Indeed it does. In London it is located in the Duveen Gallery where half the extant Marbles sit under white light as if in a morgue. This was at the insistence of Lord Duveen, a crooked art dealer who made his money by shady dealings with the Nazis and who insisted in 1938 on scouring some of the friezes, permanently damaging them. If the River God looks so much better at the Hermitage, how much better would he look – along with all the other statues captured by Lord Elgin – back with his counterparts in the New Acropolis Museum?
The Museum, having loaned this piece to Russia now "cannot sensibly or morally refuse the mediation offered by UNESCO, to which the British government has been asked to respond by 31 March next year".

Thursday, December 4, 2014

Parthenon Marbles: Ilissos Goes to Petersburg

Obtrusively-labelled trophy item in BM (BBC)
The British Museum has loaned one of its ripped-off Parthenon Marbles statues to Russia.
A headless depiction of the river god [sic - personification not god] Ilissos will go on display in St Petersburg's State Hermitage Museum until mid-January. [...] The museum director, Neil McGregor, said: "The British Museum is a museum of the world, for the world and nothing demonstrates this more than the loan of a Parthenon sculpture to the State Hermitage Museum in St Petersburg to celebrate its 250th anniversary." In a blog for the museum's website, he wrote that the British Museum had opened its doors in 1759 and the Hermitage just five years later - making them "almost twins... the first great museums of the European Enlightenment". The British Museum was today "the most generous lender in the world", he said, "making a reality of the Enlightenment ideal that the greatest things in the world should be seen and studied, shared and enjoyed by as many people in as many countries as possible". "The trustees have always believed that such loans must continue between museums in spite of political disagreements between governments."
Tell that to the people of Ukraine and Crimea this winter. This can be interpreted as nothing but a huge snub directed at Greece by the British Museum. Of all the pieces that could have been chosen to represent the Enlightenment, there was no reason to choose precisely one of these pieces - and especially at this time. What's the matter, could not find anything from a Hellenistic town in Crimea that the Russians have not already got? It is interesting to note that this loan was not announced until the looted sculpture was actually in Russia. Go on Greece, make a bid to get it back from Putin, maybe he'll agree to give the UK a poke in the eye over sanctions (I bet the actual loan agreement has some interesting small print to cover such an eventuality).

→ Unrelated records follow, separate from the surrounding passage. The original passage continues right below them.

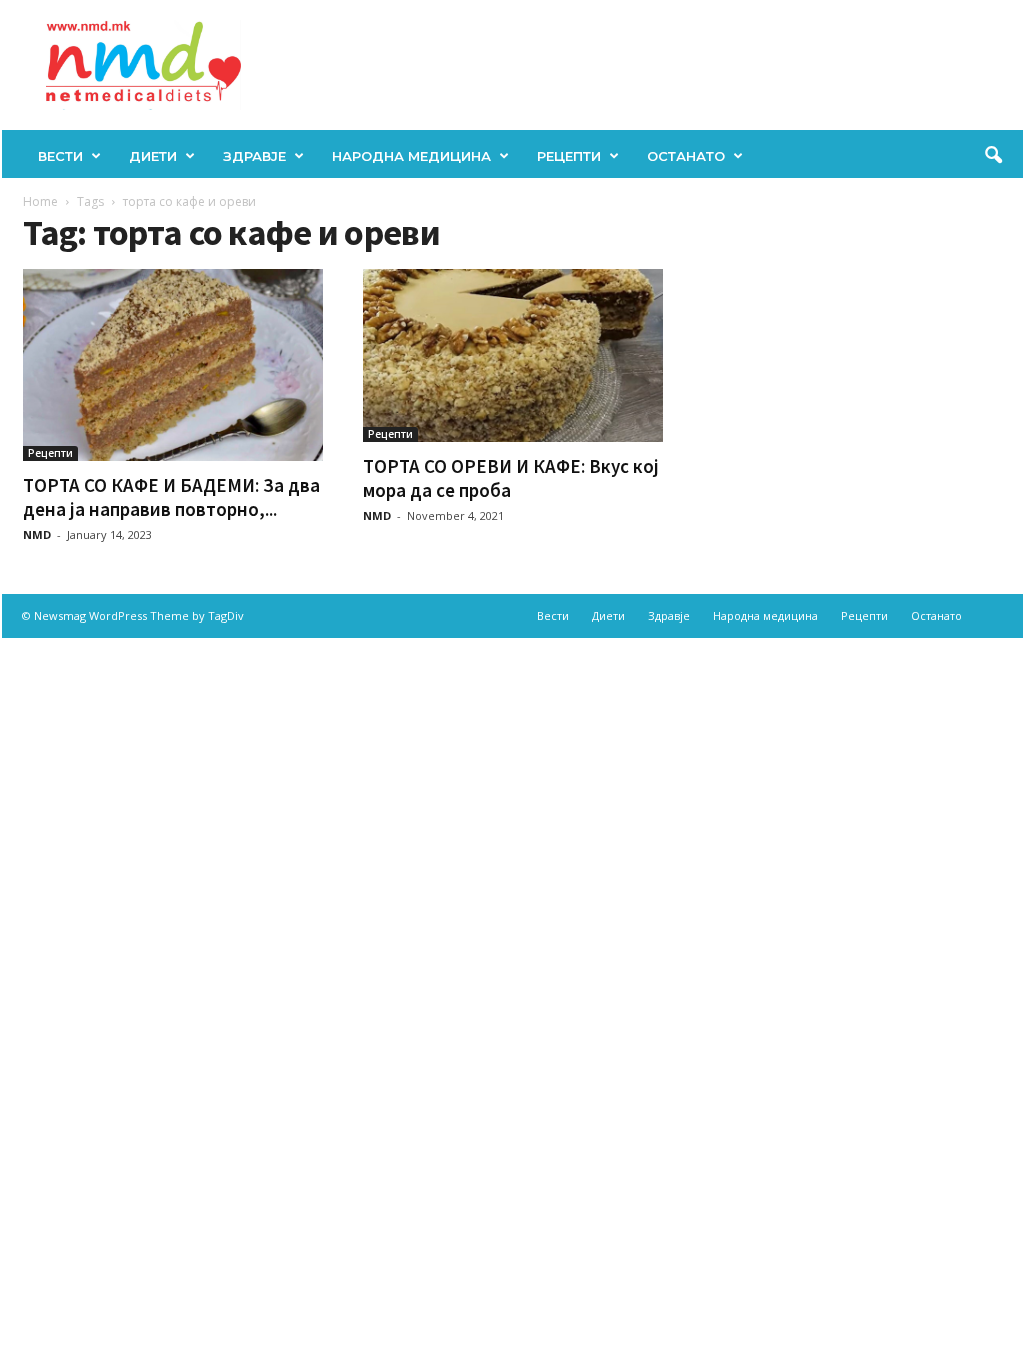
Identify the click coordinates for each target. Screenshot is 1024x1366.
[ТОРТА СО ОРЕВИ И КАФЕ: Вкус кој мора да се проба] (513, 355)
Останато (686, 156)
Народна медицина (411, 156)
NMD (37, 534)
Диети (153, 156)
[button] (993, 156)
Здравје (254, 156)
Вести (60, 156)
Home (40, 201)
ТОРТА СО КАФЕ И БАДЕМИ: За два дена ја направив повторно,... (171, 497)
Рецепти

By the way, Catherine the Great's keep-up-with-the-Enlightenment kunstkabinett in the Small Hermitage was a private collection in 1759. The museum only "opened its doors" by Nicholas I in 1852, a century later. McGregor is making up history here.

 BBC 'Elgin Marbles: British Museum loans statue to Russia' BBS 5 December 2014.

Wednesday, December 3, 2014

Parthenon Marbles: The Adair Letter

In the light of the recent stressing by the BM Director that the Marbles were legally removed from Greece, the Elginism website has raised the question of the Adair letter of July 31st 1811 (see Theodore Theodorou, 'Robert Adair's letter to Lord Elgin') which certainly would weaken the BM case.